Bylaws of Alaska Air Group, Inc. As Amended and in Effect June 7, 2005 Page 5 Section 5. Quorum and Manner of Acting. Except as otherwise provided by statute, the Certificate of Incorporation, or these Bylaws, the presence of a majority of the total number of Directors shall constitute a quorum for the transaction of business at any meeting of the Board of Directors, and the act of a majority of the Directors present at any such meeting at which a quorum is present shall be the act of the Board of Directors. In the absence of a quorum, a majority of the Directors present may adjourn the meeting, from time to time, until a quorum is present. Section 6. Organization. At every meeting of the Board of Directors, the Chairman of the Board or in his absence, a chairman chosen by a majority of the Directors present shall act as chairman of the meeting. The Secretary, or in his absence, an Assistant Secretary, or in the absence of the Secretary and all the Assistant Secretaries, any person appointed by the chairman of the meeting, shall act as secretary of the meeting. Section 7. Consent of Directors in Lieu of Meeting. Unless otherwise restricted by the Certificate of Incorporation or by these Bylaws, any action required or permitted to be taken at any meeting of the Board of Directors, or any committee designated by the Board, may be taken without a meeting if all members of the Board or committee consent thereto in writing, and such written consent is filed with the minutes of the proceedings of the Board or committee. Section 8. Telephonic Meetings. Members of the Board of Directors, or any committee designated by the Board, may participate in a meeting of the Board or committee by means of conference telephone or similar communications equipment by means of which all persons participating in the meeting can hear each other, and participation in such a meeting shall constitute presence in person at such meeting. ARTICLE IV COMMITTEES OF THE BOARD OF DIRECTORS Section 1. Committees. The Board of Directors may, by resolution passed by a majority of the Directors, designate such other committees, consisting of one or more Directors, as it may from time to time determine, and each such committee shall serve for such term and shall have and may exercise such duties, functions and powers as the Board of Directors may from time to time prescribe. The Chairman of each such committee shall be designated by the Board of Directors.

Bylaws of Alaska Air Group, Inc. As Amended and in Effect June 7, 2005 Page 6 Section 2. Committee; Books and Records. Notice of committee meetings shall be governed by the provisions of Article III, Section 4, above. Each committee shall keep a record of its acts and proceedings, and all action of the committee shall be reported to the Board of Directors at the next meeting of the Board. Section 3. Quorum and Manner of Action. At each meeting of any committee the presence of a majority of the members of such committee shall be necessary to constitute a quorum for the transaction of business, and if a quorum is present the concurrence of a majority of those present shall be necessary for the taking of any action.
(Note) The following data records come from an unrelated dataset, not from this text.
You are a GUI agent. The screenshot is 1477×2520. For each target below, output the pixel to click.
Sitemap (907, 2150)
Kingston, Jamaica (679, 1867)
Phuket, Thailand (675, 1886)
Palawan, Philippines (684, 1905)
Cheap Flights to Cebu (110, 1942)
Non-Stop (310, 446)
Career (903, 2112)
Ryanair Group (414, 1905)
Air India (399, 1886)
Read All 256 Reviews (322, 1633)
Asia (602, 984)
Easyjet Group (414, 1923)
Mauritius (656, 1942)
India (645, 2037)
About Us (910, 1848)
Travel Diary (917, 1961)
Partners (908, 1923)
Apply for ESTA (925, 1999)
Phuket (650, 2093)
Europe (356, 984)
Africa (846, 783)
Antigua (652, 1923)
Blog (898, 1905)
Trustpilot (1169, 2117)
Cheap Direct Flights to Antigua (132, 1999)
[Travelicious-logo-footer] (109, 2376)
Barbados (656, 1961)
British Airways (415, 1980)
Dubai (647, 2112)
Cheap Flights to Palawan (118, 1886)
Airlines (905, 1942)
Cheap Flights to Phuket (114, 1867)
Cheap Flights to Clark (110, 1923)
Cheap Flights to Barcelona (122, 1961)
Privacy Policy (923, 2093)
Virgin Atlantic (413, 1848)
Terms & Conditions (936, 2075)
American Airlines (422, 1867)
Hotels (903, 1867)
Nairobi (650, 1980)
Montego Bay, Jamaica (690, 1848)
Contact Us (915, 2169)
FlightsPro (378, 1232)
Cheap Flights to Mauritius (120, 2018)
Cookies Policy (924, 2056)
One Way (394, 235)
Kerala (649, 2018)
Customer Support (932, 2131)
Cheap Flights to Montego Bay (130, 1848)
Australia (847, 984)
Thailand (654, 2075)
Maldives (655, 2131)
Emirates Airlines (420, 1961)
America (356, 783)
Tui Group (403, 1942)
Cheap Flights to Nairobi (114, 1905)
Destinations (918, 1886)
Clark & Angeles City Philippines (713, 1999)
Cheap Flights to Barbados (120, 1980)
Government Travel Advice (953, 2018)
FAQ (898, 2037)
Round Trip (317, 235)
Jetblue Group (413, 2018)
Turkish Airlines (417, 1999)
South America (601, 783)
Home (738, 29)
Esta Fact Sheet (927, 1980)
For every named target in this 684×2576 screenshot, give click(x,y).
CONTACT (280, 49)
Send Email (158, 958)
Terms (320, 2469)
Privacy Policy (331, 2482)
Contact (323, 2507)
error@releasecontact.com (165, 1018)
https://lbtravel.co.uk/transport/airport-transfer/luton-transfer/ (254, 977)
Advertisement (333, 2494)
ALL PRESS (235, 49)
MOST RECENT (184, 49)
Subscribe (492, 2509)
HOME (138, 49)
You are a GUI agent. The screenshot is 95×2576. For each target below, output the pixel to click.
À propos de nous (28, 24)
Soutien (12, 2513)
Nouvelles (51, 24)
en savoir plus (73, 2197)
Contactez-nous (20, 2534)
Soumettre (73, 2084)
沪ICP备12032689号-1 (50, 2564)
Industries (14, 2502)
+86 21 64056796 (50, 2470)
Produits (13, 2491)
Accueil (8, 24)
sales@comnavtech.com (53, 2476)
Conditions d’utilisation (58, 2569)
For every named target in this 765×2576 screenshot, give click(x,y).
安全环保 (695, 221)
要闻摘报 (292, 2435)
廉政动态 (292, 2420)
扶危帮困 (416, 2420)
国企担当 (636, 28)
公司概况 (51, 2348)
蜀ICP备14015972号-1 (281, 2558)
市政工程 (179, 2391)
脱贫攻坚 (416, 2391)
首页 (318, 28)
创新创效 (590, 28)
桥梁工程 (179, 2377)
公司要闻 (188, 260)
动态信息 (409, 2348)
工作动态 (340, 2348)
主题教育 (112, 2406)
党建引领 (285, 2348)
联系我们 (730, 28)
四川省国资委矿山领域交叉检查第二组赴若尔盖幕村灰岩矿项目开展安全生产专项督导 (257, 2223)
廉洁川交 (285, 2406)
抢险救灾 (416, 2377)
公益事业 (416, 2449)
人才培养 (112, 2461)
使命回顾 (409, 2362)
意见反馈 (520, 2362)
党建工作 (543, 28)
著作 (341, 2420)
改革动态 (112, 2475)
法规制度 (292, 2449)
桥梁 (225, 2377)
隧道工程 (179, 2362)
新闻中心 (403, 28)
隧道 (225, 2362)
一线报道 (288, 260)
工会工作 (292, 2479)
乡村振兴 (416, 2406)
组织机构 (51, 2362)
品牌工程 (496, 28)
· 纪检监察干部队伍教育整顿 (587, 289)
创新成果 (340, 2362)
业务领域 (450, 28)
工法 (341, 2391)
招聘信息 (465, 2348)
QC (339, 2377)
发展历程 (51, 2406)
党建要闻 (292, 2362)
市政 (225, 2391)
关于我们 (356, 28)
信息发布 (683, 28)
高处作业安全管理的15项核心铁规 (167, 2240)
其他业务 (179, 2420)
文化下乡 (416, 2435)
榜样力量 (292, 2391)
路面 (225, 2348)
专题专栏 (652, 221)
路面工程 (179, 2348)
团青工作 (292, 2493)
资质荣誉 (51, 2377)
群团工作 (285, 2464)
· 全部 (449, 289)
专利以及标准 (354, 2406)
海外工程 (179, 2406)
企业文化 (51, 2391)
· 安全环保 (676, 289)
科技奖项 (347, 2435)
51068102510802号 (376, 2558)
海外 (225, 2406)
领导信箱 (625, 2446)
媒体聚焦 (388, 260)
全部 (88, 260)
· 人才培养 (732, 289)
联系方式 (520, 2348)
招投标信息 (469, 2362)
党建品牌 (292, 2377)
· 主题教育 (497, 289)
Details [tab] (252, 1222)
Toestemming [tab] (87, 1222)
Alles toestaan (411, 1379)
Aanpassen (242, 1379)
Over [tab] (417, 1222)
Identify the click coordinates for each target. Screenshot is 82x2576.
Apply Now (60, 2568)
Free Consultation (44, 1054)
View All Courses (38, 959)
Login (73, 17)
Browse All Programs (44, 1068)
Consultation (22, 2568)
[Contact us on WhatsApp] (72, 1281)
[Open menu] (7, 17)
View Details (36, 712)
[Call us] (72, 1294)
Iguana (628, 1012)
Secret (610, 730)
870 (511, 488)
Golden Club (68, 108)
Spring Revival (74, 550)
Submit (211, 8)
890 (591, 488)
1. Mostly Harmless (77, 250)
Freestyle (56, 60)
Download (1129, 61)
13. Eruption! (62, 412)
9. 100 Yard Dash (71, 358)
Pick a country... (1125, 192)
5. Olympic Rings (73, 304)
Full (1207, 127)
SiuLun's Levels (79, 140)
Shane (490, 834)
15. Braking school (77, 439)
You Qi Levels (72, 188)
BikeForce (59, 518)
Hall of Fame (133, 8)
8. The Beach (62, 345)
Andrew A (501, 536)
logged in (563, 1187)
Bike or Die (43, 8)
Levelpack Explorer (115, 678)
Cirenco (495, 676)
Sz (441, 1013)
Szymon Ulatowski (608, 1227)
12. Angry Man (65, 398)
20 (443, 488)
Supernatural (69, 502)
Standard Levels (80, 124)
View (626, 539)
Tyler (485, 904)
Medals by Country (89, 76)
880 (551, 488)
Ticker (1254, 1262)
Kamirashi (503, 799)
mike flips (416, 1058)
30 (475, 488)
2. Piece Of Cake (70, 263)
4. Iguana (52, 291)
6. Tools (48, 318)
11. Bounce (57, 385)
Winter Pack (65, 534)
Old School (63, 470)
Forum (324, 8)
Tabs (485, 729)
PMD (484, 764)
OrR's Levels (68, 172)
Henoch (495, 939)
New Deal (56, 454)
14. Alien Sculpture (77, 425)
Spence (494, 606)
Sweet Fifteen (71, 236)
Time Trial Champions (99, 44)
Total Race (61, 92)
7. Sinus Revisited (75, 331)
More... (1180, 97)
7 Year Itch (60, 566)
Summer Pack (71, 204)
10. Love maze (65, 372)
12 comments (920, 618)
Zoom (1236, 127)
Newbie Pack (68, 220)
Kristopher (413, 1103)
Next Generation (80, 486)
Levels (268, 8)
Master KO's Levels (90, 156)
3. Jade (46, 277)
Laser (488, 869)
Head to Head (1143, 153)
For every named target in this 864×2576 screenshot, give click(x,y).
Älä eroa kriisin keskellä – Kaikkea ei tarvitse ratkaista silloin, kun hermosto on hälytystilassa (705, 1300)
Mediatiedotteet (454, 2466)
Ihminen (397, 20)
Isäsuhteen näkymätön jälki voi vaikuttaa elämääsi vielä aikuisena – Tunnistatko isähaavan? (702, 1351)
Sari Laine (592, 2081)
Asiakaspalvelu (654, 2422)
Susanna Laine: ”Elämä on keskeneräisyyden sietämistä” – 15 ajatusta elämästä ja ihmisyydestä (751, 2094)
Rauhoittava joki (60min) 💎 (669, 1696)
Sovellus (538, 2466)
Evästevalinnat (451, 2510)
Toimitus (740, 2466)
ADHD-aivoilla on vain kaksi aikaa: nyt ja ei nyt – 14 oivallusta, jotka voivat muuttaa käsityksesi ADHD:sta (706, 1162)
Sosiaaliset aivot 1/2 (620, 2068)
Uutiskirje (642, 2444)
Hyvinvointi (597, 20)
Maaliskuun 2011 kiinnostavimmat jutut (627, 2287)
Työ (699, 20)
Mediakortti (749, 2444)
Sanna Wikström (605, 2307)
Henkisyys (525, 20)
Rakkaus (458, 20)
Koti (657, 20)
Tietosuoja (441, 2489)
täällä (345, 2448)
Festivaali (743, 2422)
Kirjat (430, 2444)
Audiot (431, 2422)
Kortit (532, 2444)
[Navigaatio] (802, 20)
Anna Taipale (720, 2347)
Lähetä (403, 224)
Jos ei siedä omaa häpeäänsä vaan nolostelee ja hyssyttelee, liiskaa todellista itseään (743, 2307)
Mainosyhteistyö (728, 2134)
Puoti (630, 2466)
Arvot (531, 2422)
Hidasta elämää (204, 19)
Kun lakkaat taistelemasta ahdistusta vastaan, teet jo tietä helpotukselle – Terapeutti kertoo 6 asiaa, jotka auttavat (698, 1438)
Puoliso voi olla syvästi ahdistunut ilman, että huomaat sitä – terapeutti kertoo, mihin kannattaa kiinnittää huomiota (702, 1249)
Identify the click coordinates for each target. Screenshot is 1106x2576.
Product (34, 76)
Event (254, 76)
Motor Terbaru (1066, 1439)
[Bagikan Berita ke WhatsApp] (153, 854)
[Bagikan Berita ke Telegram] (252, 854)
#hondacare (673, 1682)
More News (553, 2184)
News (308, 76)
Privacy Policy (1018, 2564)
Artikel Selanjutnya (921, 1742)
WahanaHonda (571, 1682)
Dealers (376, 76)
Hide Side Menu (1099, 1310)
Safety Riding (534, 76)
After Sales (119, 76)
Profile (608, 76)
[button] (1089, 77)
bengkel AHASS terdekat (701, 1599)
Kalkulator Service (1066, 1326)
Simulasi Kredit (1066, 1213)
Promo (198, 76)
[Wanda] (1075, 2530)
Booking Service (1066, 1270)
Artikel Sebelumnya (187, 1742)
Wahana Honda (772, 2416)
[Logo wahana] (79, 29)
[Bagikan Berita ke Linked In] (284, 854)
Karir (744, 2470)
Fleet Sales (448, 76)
ARTICLE V OFFICERS Section 1. Number The officers of the corporation shall be a Chairman of the Board, a President, a Secretary, and such other officers as may be elected by the Board of Directors or appointed by the Chairman of the Board. Any number of offices may be held by the same person. Section 2. Election, Term of Office and Qualifications. The officers of the corporation shall be elected annually by the Board of Directors. Each officer elected by the Board of Directors shall hold office until his successor shall have been duly elected and qualified, or until he shall have died, resigned or been removed in the manner hereinafter provided. Section 3. Resignations. Any officer may resign at any time upon written notice to the Chairman of the Board. Such resignation shall take effect on the date of its receipt, or on any later date specified therein; and the acceptance of such resignation shall not be necessary to make it effective. Section 4. Removals. Any officer elected by the Board of Directors may be removed, with or without cause, by the Board of Directors. Any officer appointed by the Chairman of the Board may be removed, with or without cause, by the Chairman of the Board. Section 5. Vacancies. Any vacancy occurring in any office of the corporation shall be filled for the unexpired portion of the term in the same manner as prescribed in these Bylaws for regular election or appointment to such office.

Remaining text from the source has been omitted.